Monday, May 30, 2011

My Plan to Get Going




I've been going through one of my periodic creative droughts of late. They come along every once in a while and cause me no end of tribulation.


But, for once, I've decided to take the bull by the horns this. I recently read a good piece of advice about writers' block and how to eliminate it... and that piece of advice was simply this 'don't be afraid to write crap'.


Very often, writers have the expectation that every word they write needs to be golden - I suffer from this delusion all too often and when it turns out that not every word I write is perfect it causes me to slow down and sometimes come to a grinding halt.


So I have made the decision to spend the next seven days writing anything that comes into my head - or to the tips of my fingers - as long as I write no less than 1,000 words per day.


I don't expect any of it to be usable (and fully expect most of it to be derivative at best), but hopefully it might help to pull me out of this latest creative mire.


Here goes....

Tuesday, May 17, 2011

Some Days... But Then



There are some days, beyond the shadow of a doubt, when you wonder why you bother to write. You have crafted and chosen, played with form and structure, created (hopefully) believable characters and placed them in an imaginary world that has a good internal logic and a sense of wonder all its own.

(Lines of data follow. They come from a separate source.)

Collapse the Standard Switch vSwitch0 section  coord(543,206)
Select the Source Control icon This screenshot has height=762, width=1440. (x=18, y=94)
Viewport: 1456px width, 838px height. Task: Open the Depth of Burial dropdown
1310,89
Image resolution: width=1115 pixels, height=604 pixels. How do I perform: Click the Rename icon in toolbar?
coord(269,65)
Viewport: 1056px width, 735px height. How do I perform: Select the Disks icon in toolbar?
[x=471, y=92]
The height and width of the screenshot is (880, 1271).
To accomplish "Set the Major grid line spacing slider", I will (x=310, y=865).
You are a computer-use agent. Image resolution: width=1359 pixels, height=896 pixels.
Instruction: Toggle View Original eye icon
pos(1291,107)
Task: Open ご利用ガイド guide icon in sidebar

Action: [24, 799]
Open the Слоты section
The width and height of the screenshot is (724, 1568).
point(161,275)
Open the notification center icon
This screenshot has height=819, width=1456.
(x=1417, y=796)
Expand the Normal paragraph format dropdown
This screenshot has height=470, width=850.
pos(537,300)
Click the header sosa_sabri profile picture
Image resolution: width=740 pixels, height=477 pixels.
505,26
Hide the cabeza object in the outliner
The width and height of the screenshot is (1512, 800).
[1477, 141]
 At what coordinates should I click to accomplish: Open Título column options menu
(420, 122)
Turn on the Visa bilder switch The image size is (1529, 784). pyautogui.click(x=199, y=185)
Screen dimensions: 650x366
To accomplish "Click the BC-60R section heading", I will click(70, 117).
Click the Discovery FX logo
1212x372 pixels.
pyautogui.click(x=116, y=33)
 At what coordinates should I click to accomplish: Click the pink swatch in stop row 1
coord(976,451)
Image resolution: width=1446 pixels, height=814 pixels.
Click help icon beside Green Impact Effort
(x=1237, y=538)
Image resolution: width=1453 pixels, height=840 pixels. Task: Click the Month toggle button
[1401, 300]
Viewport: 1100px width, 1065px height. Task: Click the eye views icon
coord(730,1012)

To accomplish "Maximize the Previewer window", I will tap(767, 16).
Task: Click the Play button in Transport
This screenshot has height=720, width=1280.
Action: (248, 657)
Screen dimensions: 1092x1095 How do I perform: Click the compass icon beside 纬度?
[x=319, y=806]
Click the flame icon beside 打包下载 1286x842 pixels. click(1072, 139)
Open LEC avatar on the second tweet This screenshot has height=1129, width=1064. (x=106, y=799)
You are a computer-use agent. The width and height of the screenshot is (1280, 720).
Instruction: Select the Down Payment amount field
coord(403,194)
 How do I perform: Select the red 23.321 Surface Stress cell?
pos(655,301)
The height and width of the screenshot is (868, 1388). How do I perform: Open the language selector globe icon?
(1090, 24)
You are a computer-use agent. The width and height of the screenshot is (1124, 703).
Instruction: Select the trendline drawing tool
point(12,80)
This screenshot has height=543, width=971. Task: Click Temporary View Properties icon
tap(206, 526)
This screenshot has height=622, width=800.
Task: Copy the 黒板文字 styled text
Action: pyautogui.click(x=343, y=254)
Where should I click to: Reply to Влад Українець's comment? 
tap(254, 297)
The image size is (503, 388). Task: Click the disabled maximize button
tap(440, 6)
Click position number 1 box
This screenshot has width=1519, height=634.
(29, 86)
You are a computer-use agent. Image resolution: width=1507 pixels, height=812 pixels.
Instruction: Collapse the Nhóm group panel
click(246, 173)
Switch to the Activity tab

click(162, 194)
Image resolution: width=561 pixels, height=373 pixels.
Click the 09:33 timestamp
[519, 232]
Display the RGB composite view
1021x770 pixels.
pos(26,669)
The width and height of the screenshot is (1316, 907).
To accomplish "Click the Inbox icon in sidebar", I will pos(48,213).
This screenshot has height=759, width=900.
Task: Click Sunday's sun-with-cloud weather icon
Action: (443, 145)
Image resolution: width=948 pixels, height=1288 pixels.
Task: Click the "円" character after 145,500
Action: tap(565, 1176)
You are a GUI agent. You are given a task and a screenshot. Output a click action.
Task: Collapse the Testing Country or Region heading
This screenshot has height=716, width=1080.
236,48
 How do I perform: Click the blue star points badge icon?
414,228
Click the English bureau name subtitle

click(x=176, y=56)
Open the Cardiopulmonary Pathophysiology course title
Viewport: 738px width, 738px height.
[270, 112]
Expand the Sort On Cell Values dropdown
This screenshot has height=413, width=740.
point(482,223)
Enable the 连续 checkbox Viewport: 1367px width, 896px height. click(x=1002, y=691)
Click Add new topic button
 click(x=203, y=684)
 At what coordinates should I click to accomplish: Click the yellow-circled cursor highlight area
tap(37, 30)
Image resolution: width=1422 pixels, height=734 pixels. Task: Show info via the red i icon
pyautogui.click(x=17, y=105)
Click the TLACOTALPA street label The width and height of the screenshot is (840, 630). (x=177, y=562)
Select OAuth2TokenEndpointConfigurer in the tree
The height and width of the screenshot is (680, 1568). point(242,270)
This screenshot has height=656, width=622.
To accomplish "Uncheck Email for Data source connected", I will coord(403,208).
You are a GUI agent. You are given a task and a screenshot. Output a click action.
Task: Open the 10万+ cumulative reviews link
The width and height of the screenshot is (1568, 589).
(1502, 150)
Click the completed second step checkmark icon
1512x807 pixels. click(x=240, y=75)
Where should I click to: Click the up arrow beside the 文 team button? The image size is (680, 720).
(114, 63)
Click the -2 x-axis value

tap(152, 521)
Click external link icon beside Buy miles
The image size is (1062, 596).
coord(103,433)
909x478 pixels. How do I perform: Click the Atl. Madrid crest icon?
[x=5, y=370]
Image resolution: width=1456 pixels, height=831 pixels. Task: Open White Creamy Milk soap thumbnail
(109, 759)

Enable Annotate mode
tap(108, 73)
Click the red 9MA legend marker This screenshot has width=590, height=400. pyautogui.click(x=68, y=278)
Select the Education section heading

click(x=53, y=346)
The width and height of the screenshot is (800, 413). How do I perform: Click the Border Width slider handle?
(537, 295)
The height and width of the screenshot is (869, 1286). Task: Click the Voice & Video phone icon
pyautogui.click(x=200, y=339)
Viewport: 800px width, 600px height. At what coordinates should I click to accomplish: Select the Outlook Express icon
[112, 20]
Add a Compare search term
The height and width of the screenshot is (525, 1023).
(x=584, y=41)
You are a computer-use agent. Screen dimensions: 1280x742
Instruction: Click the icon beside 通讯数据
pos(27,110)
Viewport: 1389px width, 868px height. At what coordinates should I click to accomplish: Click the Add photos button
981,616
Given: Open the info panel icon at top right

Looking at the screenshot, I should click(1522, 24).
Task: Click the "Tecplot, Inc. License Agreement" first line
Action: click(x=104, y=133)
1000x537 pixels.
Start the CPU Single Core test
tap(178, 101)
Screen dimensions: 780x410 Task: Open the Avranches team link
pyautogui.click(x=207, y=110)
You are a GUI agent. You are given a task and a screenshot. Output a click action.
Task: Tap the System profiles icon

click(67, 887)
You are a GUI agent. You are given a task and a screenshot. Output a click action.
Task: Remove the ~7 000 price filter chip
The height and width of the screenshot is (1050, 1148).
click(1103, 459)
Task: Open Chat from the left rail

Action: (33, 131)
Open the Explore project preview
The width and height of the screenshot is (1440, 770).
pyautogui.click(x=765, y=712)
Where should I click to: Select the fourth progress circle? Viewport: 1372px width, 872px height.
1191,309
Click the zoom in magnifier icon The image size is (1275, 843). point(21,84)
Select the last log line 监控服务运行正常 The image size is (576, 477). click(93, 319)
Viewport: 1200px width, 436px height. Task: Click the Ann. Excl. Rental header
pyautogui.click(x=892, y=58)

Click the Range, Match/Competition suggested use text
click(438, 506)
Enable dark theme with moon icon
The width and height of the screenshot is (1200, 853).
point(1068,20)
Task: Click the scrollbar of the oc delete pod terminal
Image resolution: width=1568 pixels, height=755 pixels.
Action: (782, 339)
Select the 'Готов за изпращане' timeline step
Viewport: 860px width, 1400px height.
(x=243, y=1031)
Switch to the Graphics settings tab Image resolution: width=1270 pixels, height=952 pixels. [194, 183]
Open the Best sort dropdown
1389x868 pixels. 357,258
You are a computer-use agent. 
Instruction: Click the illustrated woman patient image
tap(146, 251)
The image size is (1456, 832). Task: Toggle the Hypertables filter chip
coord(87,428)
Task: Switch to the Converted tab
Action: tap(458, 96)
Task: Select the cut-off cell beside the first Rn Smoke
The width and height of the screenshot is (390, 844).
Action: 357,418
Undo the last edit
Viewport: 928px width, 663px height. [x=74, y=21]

You send the story out... wait a bit... and it comes winging back to you with a 'thanks but no thanks' attached to it.



Rejection is, unfortunately, part and parcel of any writer's life and I have experienced my fair share of rejection letters over the years and been crushed by every single one. It never really seems to get any easier and I think I know why.



Regardless of its actual worth, I am always of the belief that the story (or stories) that I am working on are the best that I can do at that particular point. I send them off with a metaphorical kiss on the forehead and am crushed when others do not seem to realize exactly how wonderful my work is (of course this is not to say that I haven't written some stinkers in my time, but that only really comes with hindsight).



In some ways, though, that sinking feeling you get when reading a rejection letter is a good thing because it means that you actually care about your own work.



As they say about horse riding, the only thing to do is to get back on again or, if you're a writer, to dust the story down (bearing in mind that some editorial comment are useful) wipe that look of shame off its face and send it out into the world again certain in the knowledge that next time the editor will love your story just as much as you do.



Some days are difficult... But then there's always tomorrow.

Monday, May 2, 2011

Joanna Russ




The noted American sf author Joanna Russ passed away on 29 April 2011.






Influential not only as one of the most pre-eminent writers of science fiction with a feminist slant, her contribution to science fiction criticism helped to shape modern sf and fantasy, and her best known work, The Female Man, broke down many of the pre-concieved barriers with regard to gender in speculative writing.



Sunday, May 1, 2011

On The Other Side of the Mirror at An Electric Tragedy



My short story On The Other Side of the Mirror is currently online at An Electric Tragedy (a new ezine of speculative fiction).



The story is something of a variant on an old theme... to say more might give the game away entirely (but let me point out that I've been reading a lot of Angela Carter and the Brothers Grimm of late, so there may be an influence or two there).